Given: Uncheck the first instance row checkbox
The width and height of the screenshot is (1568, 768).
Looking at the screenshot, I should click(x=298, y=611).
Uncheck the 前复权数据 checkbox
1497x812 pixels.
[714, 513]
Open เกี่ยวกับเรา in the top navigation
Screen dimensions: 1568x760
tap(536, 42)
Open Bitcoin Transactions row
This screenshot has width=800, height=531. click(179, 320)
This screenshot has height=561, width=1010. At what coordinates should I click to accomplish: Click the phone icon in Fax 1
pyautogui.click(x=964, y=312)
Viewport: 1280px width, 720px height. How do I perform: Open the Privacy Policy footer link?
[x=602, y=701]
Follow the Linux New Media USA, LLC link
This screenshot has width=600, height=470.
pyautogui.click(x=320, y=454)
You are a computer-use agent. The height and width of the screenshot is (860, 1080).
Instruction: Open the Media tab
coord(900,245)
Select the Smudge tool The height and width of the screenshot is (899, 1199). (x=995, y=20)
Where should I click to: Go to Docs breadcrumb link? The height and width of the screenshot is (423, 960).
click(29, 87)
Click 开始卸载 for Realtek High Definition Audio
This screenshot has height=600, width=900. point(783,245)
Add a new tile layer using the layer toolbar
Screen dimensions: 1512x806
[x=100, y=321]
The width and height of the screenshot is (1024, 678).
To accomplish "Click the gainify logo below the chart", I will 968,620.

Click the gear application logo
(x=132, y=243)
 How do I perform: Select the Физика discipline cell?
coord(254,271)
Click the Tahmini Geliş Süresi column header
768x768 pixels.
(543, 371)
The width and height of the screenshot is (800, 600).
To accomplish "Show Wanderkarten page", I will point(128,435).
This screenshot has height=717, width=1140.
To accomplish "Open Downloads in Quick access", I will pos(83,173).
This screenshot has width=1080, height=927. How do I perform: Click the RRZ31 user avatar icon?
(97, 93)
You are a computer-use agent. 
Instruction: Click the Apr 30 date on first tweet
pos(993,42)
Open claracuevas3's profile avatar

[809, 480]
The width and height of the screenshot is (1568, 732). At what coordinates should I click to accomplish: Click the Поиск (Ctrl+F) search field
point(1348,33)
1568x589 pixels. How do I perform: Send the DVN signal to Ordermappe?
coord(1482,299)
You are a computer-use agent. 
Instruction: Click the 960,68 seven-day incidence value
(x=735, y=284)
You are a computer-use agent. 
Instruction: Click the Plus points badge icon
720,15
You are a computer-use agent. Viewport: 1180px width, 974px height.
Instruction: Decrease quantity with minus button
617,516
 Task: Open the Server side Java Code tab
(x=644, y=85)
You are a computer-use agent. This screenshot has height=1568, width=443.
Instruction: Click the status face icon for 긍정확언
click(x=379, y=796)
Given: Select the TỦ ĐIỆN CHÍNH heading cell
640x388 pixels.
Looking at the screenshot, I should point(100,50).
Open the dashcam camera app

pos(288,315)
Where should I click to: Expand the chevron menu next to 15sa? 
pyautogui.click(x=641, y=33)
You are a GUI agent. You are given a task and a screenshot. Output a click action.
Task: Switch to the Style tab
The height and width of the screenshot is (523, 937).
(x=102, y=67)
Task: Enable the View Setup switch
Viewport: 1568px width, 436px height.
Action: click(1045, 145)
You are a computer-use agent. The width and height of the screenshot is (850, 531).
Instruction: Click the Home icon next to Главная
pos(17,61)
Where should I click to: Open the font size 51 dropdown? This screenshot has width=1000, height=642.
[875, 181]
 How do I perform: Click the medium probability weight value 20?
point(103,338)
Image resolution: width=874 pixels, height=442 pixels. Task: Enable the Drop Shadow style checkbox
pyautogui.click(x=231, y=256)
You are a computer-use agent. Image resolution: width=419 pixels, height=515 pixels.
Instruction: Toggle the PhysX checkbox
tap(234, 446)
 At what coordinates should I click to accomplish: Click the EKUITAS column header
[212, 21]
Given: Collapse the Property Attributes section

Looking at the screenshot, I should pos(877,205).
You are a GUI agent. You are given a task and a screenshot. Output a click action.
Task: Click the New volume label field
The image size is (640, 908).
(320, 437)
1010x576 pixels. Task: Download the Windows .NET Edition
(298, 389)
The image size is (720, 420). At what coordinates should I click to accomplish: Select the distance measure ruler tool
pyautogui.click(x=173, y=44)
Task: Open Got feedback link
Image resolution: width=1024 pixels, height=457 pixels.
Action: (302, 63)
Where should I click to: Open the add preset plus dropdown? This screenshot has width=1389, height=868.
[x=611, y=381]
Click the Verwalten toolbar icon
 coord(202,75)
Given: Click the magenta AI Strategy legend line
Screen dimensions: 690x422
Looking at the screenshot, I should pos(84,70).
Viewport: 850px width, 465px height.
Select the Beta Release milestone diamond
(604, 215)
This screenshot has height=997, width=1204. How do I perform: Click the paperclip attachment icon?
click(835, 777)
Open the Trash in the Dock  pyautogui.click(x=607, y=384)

━━━━━━━━━━

**PROBLEM:**
Every line in the data that holds "Uncheck" should be copied out.

**EXERCISE SOLUTION:**
Given: Uncheck the first instance row checkbox
Uncheck the 前复权数据 checkbox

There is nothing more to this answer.